My next problem is I have to pay the bills. Hmm... long term job or contract work. How on earth do you get contract work - by cold calling it seems. Not fun.

[1] A <ui:box redirect="target"> should be <ui:box redirect="$target"> - a one line 'target not found' error would suffice but a stack of exceptions just offered no clue. I fell for this because with Lithium (the previous version of XWT/Ibex) the syntax was $-less for redirects: <redirect target="target" />

3 Mar 2004 (updated 3 Mar 2004 at 23:49 UTC) »

Oh my God. I cannot believe this went out on TV to children... I used to watch that when I was a nipper...

In all seriousness, it's obviously edited. Even allowing for a time lapse between video and audio, some of the dialogue doesn't match the mouth motions in several scenes. Phew!

Edit: Just saw Alan's post on the GIMP, noting his comment that, "Much to my annoyance the GIMP makes little effort to clone the Adobe Photoshop user interface or any [other] well known interface".

To adapt a well known phrase, one man's annoyance is another man's joy. I dig the GIMP's interface which can be a joy to use with a decent WM. (Sadly Metacity lacks a few telling tools which may explain your frustration.) I absolutely abhorred the Photoshop interface after having not used it (in favour of el GIMP!) for a few years. I found editting multiple images at the same time in Photoshop 6 (not tried 7) to be very difficult and slow.

And v2 of the GIMP really is an incredibly nice tool to use in my very humble opinion.

I think ultimately it comes down to liking what you're familiar with. Something unfamiliar almost always feels unwieldy, especially when you're trying to accomplish a similar task for which you are already set in your ways with doing.

Just finished improving on that Abiword toc dialogue mockup (one, two, three) although there's still room for further improvement.

Although at the moment I'm suffering from an incredibly frustrating problem with Gecko-based browsers. If the focus is with the browser and I press a key, it crashes [1]. Strangely this problem is also affecting several Gnome games (not that I'm wasting time with them... I can't at the moment as they crash) and Gnome-panel. I've really no idea what's causing it and have been trying for days to fix it.

These are the times when setting uber-optimising compile-time flags [2] comes back to haunt you, as fomit-frame-pointer makes debugging practically impossible. Looks like an emerge -e world with fomit-frame-pointer unset is required - bye bye cpu for 2-3 days.

[1] Meaning I'm posting to advogato and any other web pages by copying/pasting from gedit using the mouse. It's either that or use Lynx.
[2] A side-effect of using Gentoo ;)

28 Feb 2004 (updated 28 Feb 2004 at 11:51 UTC) »

After seeing some dreadful suggestions [1] for the AbiWord Table of Contents dialogue [2], I used Glade to create a mockup that better represented the expectations of the average user.

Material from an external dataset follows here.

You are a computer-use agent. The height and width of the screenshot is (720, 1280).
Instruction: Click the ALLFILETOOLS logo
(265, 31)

Surprisingly (or unsurprisingly?) it wasn't well received.

"Not representing functionality..."

Some people have no imagination; what did he think the 'Custom Style' button was intended for? Since the advanced stuff had already been represented [1] I didn't think I needed to redo what had already been done.

Anyway, Dom pointed out that cascading dialogues are a no-go (and from a usability perspective I do agree, I wasn't really thinking clearly at 1am last night) so I'll redo the mockup with an 'advanced' tab instead and this time I'll make the damned advanced dialogue too.

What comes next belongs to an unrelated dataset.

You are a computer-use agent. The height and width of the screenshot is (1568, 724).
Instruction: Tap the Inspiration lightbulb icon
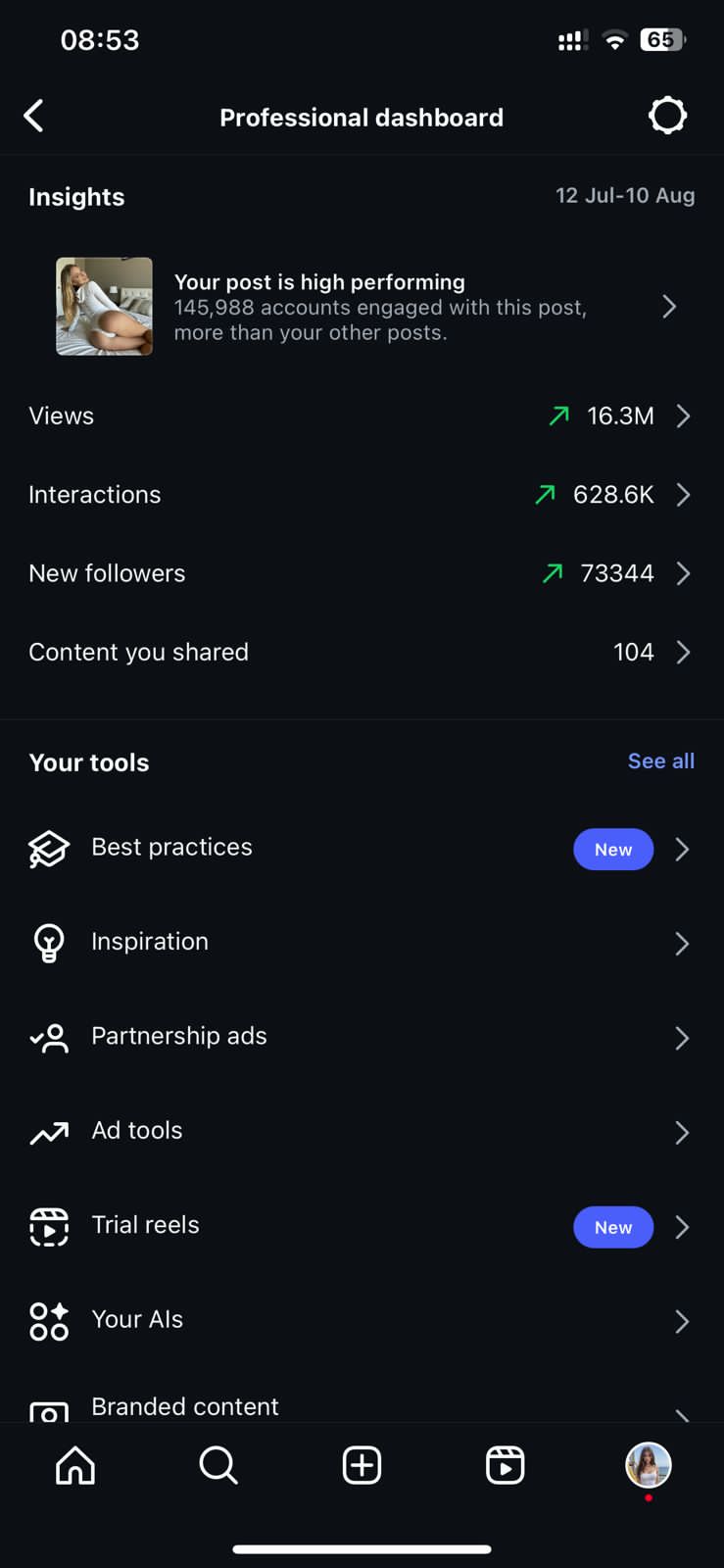point(48,943)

I have to say, Glade was quite fun to use. It has a few annoyances [3] but I really don't see what the complaints are about. Then again, I come from a box-based layout background with my work on XWT so I quickly understood how the layout worked. It's only major shortcoming is the lack of undo/redo functionality - quite annoying when you accidentally delete a container when you meant to delete a widget.

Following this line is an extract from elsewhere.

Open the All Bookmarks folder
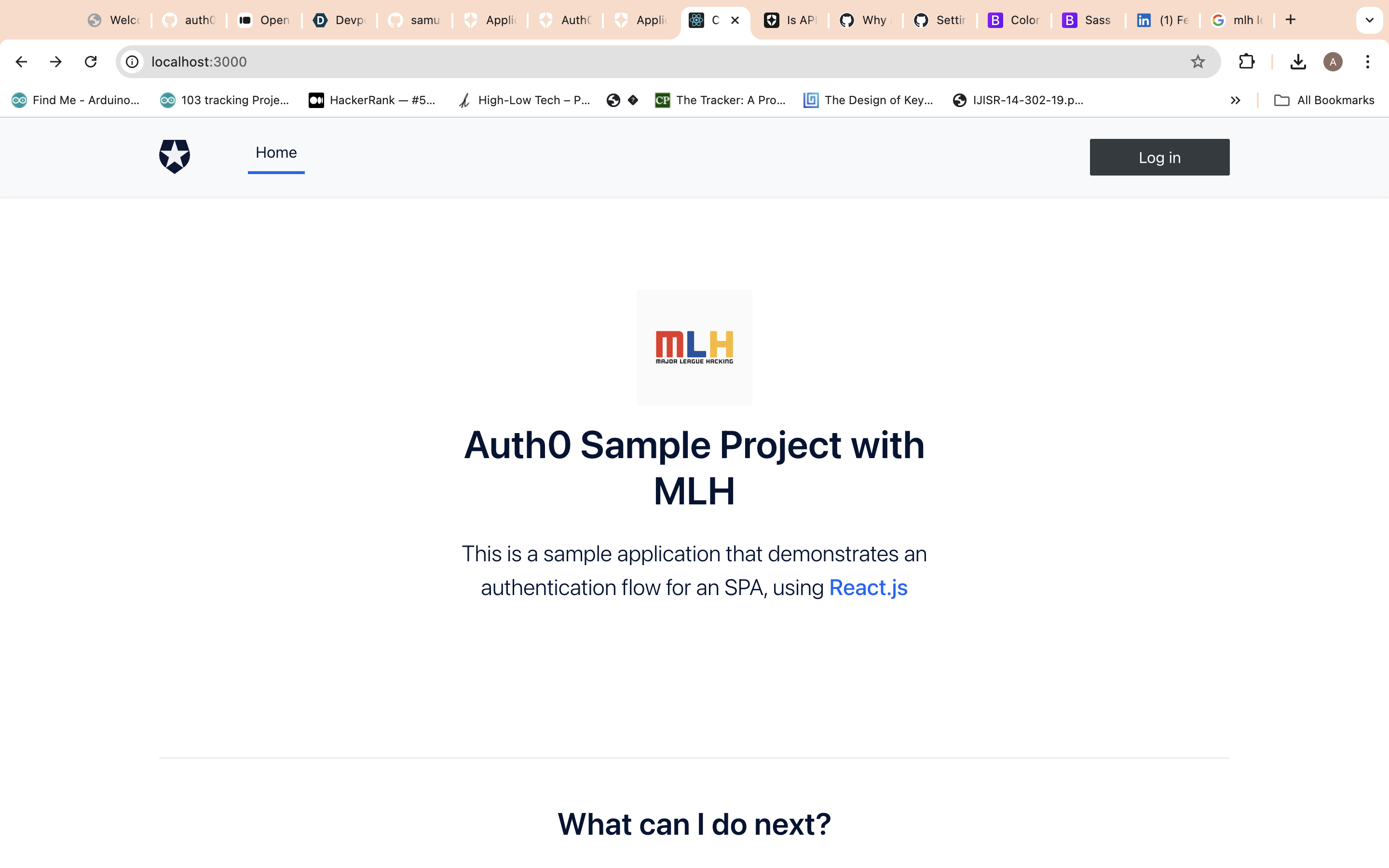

[1] Like this and this - the thread contains more details

[2] Martin Sevior has done some wonderful stuff on adding TOC functionality to AbiWord; it updates live (no having 'update field' like in MS Word) among other nifty features

[3] The two thinks that irked me were 1) not initially showing the widget-view yet it is needed to display any existing windows when you open a project and 2) how do I get rid of the damned label on a checkbox - 'empty contents' just left a gaping grey hole

Now I have an online journal thanks to advogato.org!

I'm tired and I've really been procrastinating on getting the Gnome Office website up to scratch. I did a lot of good design work in a 36 hour period but have failed to live up to the billing since then...

I've got to incorporate some of the themes from Ryan Pavlik's design. I've got some good ideas on how to do this, but I've been stuck recently trying to do a Gnumeric SVG icon.

However, since then I've been working much harder on XWT. The project is being renamed to Ibex, so the work has all been in the 'Ibex namespace'. Once we have a few demos we'll make a few big announcements and impress a few people.

Anyway, time to go for a run and get some energy going in order to aid motivation.